Exercise aim
For each line below, check for "siciliane"; give only the total of lines where it occurs.

::: Records supplied :::

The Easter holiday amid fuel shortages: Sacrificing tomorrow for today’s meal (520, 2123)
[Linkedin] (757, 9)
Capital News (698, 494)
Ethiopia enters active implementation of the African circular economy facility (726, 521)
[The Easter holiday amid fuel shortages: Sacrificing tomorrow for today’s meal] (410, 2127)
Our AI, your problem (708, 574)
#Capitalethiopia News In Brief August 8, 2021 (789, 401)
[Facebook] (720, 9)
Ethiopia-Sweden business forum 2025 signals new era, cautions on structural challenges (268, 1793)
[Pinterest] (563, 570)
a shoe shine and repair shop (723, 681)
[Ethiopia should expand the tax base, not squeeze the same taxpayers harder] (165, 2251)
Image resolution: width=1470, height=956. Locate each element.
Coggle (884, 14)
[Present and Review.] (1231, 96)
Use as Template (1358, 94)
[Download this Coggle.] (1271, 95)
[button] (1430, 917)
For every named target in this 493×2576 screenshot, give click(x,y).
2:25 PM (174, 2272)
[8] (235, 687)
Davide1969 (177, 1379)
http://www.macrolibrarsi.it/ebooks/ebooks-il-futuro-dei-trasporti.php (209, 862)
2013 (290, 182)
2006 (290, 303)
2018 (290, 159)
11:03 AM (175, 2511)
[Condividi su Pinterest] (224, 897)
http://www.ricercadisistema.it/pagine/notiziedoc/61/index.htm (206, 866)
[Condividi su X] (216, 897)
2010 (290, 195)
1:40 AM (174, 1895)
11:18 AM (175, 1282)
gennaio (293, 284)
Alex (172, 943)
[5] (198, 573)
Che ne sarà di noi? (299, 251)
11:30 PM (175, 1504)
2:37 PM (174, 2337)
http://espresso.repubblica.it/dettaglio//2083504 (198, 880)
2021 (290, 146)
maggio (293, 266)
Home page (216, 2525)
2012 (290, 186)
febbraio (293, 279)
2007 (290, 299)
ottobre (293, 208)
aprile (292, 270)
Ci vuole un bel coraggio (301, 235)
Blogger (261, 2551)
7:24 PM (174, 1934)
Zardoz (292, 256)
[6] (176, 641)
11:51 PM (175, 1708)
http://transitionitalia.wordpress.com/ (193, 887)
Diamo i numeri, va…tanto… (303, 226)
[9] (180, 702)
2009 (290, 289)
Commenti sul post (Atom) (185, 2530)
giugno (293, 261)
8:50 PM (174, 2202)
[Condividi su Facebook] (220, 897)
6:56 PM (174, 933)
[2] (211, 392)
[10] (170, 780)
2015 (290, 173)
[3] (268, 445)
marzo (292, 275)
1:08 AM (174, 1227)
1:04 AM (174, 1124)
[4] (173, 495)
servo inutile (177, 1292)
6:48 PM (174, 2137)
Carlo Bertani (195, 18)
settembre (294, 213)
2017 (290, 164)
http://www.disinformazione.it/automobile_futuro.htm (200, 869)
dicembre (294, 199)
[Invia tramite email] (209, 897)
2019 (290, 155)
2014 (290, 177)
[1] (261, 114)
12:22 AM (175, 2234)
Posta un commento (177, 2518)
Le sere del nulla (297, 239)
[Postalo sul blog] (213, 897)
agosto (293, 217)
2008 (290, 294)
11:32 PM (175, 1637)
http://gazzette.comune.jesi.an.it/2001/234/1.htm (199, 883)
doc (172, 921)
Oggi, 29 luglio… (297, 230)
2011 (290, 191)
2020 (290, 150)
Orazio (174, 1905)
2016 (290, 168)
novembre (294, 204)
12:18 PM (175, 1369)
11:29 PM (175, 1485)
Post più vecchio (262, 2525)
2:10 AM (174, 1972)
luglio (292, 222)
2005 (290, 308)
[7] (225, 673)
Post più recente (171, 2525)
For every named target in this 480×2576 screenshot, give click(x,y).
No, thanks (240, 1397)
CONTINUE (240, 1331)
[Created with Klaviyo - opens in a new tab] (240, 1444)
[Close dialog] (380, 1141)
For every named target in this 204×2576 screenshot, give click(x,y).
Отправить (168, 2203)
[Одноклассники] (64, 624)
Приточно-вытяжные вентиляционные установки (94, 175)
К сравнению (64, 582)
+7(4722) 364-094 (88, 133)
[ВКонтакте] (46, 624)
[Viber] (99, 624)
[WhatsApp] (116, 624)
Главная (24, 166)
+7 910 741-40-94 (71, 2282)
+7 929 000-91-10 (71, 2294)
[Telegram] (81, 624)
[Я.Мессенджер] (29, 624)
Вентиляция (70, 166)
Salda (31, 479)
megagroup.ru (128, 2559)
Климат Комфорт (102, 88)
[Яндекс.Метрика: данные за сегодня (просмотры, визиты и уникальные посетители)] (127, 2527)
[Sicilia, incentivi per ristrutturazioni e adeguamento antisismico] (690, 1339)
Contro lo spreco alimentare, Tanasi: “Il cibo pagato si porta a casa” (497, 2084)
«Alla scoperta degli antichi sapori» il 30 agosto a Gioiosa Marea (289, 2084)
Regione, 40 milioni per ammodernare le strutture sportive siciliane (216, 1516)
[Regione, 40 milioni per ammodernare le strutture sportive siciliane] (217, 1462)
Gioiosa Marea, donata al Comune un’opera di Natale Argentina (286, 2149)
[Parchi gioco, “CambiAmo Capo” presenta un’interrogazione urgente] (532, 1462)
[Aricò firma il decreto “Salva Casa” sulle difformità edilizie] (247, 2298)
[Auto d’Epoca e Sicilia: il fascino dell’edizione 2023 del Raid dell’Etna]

:::

Exercise solution
2